When he launched his campaign, Donald Trump argued that he would force Mexico to pay for a border wall. Now he says he “obviously” didn’t mean it.

“I would build a great wall, and nobody builds walls better than me, believe me, and I’ll build them very inexpensively, I will build a great, great wall on our southern border. And I will have Mexico pay for that wall,” Trump said in his June 16, 2015 speech at Trump Tower. “Mark my words.”

Like many of the claims in that speech, Trump did not offer specifics. But as the campaign went on, he said he would find the money by reducing the trade deficit (that wouldn’t really work), convincing Mexico to pay with clever deal-making, forcing it to pay by blocking wire transfers and visas, increasing visa fees on Mexican citizens or building the wall first and convincing Mexico to reimburse the U.S.

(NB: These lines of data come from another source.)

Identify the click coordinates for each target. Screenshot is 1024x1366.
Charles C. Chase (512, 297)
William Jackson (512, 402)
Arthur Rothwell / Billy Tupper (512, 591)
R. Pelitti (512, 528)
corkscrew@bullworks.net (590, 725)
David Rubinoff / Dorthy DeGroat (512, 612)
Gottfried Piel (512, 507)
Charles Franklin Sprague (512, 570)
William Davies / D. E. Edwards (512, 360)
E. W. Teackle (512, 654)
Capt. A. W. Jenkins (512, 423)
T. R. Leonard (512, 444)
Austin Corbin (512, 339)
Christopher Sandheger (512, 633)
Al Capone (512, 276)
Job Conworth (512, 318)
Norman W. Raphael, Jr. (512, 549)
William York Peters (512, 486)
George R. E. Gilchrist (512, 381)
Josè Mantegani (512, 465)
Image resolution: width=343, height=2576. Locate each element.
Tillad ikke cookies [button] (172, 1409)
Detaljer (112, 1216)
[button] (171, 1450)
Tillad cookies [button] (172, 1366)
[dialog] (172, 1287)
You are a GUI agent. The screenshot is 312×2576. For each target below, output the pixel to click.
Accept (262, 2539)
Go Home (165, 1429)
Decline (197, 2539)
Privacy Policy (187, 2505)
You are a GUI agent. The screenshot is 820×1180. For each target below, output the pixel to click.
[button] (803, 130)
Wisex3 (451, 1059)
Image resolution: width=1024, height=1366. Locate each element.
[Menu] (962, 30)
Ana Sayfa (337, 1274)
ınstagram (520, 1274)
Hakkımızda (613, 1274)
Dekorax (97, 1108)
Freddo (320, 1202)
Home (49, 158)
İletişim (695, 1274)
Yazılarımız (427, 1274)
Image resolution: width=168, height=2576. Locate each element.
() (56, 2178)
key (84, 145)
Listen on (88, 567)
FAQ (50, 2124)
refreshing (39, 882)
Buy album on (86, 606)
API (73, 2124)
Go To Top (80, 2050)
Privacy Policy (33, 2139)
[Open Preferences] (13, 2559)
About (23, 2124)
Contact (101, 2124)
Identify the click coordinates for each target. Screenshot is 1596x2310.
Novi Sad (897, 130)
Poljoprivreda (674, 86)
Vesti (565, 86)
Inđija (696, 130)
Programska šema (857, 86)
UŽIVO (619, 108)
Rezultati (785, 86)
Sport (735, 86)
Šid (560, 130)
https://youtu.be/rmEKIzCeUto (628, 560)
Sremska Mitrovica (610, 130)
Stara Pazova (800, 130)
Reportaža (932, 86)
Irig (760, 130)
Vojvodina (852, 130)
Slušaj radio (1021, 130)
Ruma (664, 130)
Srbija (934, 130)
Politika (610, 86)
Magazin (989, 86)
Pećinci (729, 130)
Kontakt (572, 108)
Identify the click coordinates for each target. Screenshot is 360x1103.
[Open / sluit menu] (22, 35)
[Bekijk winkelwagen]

In 2016, Trump even said specifically that Mexico would be compelled to give the U.S. a “one-time payment” of $5 to 10 billion for the wall, both in a memo sent to reporters and in his campaign platform.

But as he prepared to fly to the southern border on Thursday, Trump changed his tune, claiming, falsely, that he never said that Mexico would pay for the border wall and that he never meant that the country would literally hand the U.S. money for the wall.

“When during the campaign, I would say ‘Mexico is going to pay for it,’ obviously, I never said this, and I never meant they’re gonna write out a check, I said they’re going to pay for it. They are,” Trump said.

Again, Trump did say Mexico would pay for the wall, and he did say that it would hand the U.S. money for it.

Trump’s latest comment about Mexico paying for the wall came just hours after White House strategic communications director Mercedes Schlapp said in a CNN interview that U.S. taxpayers will foot the bill for the wall.

“Yes. And you know what else taxpayers are paying for? The financial burden of this illegal immigration,” Schlapp said Wednesday in response to a question about whether Americans were paying for the wall.

Trump’s statement also comes amid a partial government shutdown designed to coerce House Democrats into voting for $5.7 billion for a wall or “steel barrier” on the southern border.

As president, Trump has argued that Mexico will pay for the wall indirectly through the U.S. Mexico Canada Agreement, which has not been ratified. However, experts say that the new deal doesn’t have any provisions to use tariff funds to build a wall and that Mexico would never agree to the treaty if it did.

“That’s not the way trade agreements work,” Welles Orr, who worked on the original NAFTA agreement as the Assistant U.S. Trade Representative for Congressional Affairs under George H.W. Bush, told TIME. “Tariffs that are collected by the U.S. Treasury would fund the U.S. Treasury.”

The claim that Mexico would pay for the wall indirectly is at odds with the Trump campaign’s most specific descriptions of how it would work.

In a two-page memo released to the Washington Post and other outlets on March 31, 2016, Trump presented a detailed plan on how to “compel Mexico to pay for the wall.” This plan would include including implementing new trade tariffs, cancelling visas and increasing visa fees.

The memo said the first step would be to block Mexican nationals who are in the U.S., legally and illegally, from wiring money back to Mexico. Trump wrote that this would prevent about $24 billion from flowing into Mexico.

“It’s an easy decision for Mexico. Make a one-time payment of $5 – $10 billion to ensure that $24 billion continues to flow into their country year after year,” the memo said.

Trump’s campaign platform also said that the U.S. would take multiple steps to force Mexico to pay for the wall. Besides impounding remittances, the platform said that as president, he would would also increase fees for visas and border crossing cards, as well as fees at border entries.

“We will not be taken advantage of anymore,” the platform concluded.

Trump had also previously suggested other ways that Mexico could pay for the wall. In an April 2015 tweet, Trump wrote that the U.S. deduct the cost of the wall “from Mexican foreign aid.”